LIGO Team, Including Five Texas Tech Faculty, Wins Major Prizes

The group has won the 2017 Bruno Rossi Prize and the 2016 Gruber Cosmology Prize for its detection of gravitational waves.

Two Black Holes Merge into One

Two Black Holes Merge into One
(Credit: SXS)

Two Texas Tech University faculty members and three postdoctoral researchers are part of an international team of scientists who have been honored with the 2017 Bruno Rossi Prize and the 2016 Gruber Cosmology Prize for their contributions to last year's groundbreaking detection of gravitational waves, ripples in space-time predicted by Albert Einstein more than a century ago.

The Laser Interferometer Gravitational-Wave Observatory (LIGO) discovery team included more than 1,000 members from more than 70 institutions.
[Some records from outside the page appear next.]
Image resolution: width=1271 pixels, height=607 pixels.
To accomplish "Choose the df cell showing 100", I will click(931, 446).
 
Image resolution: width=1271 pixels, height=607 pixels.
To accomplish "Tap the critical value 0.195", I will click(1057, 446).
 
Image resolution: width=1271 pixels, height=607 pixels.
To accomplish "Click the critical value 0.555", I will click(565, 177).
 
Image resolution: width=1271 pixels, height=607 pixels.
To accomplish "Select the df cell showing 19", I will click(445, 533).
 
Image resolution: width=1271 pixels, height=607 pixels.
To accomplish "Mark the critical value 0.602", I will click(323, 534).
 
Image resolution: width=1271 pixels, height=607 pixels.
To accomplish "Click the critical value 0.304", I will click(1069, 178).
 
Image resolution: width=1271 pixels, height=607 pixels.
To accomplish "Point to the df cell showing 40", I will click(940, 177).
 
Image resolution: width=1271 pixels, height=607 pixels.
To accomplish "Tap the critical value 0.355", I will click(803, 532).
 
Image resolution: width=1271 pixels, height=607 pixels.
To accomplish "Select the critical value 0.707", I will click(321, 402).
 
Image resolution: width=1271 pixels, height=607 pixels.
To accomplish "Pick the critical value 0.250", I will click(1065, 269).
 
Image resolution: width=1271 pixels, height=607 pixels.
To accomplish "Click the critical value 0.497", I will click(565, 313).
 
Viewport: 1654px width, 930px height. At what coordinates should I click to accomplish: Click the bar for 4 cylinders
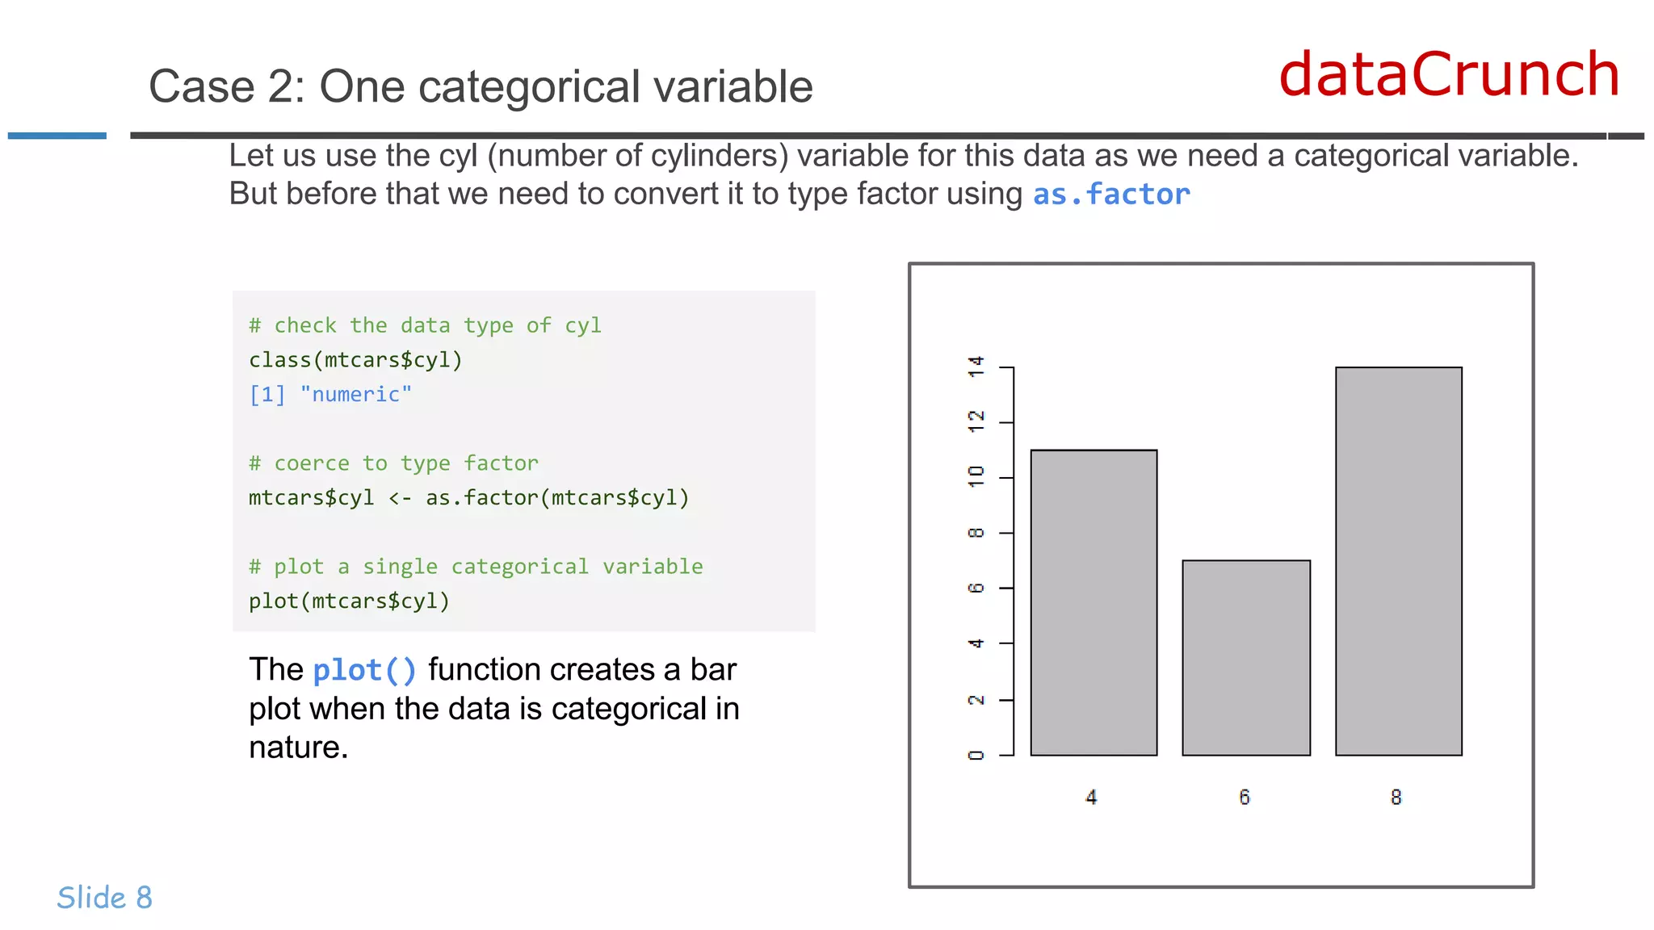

Texas Tech's contingent includes professor Benjamin Owen, assistant professor Alessandra Corsi and postdoctoral fellows Santiago Caride, Robert Coyne and Ra Inta, all from the Department of Physics and Astronomy.

The Bruno Rossi Prize is awarded annually by the American Astronomical Society's High Energy Astrophysics Division for a significant contribution to high-energy astrophysics with particular emphasis on recent, original work. The division assists and promotes the advancement of research and the dissemination of knowledge about high-energy events, particles, quanta, relativistic gravitational fields and related phenomena in the astrophysical universe and promotes the coordination of this research and knowledge with other branches of science.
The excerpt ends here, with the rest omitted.